Large-Cap Company Risk -Larger more established companies may be unable to respond quickly to new competitive challenges such as changes in technology and consumer tastes, which may lead to a decline in their market price. Many larger companies also may not be able to attain the high growth rate of successful smaller companies, especially during extended periods of economic expansion.
Mid-Cap and Small-Cap Company Risk -Mid-cap and small-cap companies carry additional risks because the operating histories of these companies tend to be more limited, their earnings and revenues less predictable (and some companies may be experiencing significant losses), and their share prices more volatile than those of larger, more established companies, all of which can negatively affect their value. In general, these risks are greater for small-cap companies than for mid-cap companies.

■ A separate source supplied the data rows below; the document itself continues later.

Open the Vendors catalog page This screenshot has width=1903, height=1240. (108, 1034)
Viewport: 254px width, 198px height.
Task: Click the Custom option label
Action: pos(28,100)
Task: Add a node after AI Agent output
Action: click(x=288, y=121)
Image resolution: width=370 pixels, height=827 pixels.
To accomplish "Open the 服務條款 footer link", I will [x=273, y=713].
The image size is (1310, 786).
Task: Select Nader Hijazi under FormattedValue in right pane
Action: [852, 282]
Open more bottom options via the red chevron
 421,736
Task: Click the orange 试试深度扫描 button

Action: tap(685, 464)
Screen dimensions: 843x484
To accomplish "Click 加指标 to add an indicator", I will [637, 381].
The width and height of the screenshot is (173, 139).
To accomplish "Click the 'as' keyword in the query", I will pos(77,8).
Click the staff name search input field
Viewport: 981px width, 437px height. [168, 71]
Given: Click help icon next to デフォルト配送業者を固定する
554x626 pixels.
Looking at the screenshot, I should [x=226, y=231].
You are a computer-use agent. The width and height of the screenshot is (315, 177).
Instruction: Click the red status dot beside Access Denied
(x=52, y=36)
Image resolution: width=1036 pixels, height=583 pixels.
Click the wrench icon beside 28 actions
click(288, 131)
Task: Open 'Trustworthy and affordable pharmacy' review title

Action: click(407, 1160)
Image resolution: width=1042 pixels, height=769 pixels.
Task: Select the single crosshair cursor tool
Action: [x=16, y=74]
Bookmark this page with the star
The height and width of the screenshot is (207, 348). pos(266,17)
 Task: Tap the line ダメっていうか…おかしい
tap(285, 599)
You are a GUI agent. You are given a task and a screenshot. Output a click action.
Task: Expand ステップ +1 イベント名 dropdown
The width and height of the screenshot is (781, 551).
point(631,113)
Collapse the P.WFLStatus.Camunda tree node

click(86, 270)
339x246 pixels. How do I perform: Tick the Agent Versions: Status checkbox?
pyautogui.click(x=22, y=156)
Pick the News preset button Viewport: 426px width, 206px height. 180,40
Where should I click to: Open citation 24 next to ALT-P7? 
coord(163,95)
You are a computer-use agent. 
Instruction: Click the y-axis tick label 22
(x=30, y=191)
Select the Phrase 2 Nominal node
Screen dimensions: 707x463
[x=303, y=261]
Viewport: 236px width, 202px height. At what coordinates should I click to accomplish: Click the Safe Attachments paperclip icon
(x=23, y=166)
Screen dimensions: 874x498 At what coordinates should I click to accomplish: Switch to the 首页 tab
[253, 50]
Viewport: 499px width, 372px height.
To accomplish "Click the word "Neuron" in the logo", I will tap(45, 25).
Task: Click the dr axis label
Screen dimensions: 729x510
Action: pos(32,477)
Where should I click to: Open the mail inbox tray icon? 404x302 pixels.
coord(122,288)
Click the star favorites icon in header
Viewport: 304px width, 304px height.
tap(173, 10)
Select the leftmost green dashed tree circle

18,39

Quantitative Investing Risk -The success of the Portfolio's investment strategy depends largely on the effectiveness of the Portfolio's quantitative model for screening securities for investment by the Portfolio. The portfolio of securities selected using quantitative analysis may underperform the market as a whole or a portfolio of securities selected using a different investment approach, such as fundamental analysis. The factors used in quantitative analysis and the emphasis placed on those factors may not be predictive of a security's value. In addition, factors that affect a security's value can change over time and these changes may not be reflected in the quantitative model. Data for some companies may be less available and/or less current than data for other companies. There may also be errors in the computer code for the quantitative model or in the model itself, or issues relating to the computer systems used to screen securities. The Portfolio's securities selection can be adversely affected if it relies on erroneous or outdated data or flawed models or computer systems. As a result, the Portfolio may have a lower return than if it were managed using a fundamental analysis or an index-based strategy that did not incorporate quantitative analysis.
Investment Strategy Risk -The market may reward certain investment characteristics for a period of time and not others. The returns for a specific investment characteristic may vary significantly relative to other characteristics and may increase or decrease significantly during different phases of a market cycle. A Portfolio comprised of stocks intended to reduce exposure to uncompensated risk may not necessarily be less sensitive to a change in the broad market price level and may not accurately estimate the risk/return outcome of stocks. Portfolio investments may exhibit higher volatility than expected or underperform the markets. The Portfolio's strategy may result in the Portfolio underperforming the general securities markets, particularly during periods of strong positive market performance.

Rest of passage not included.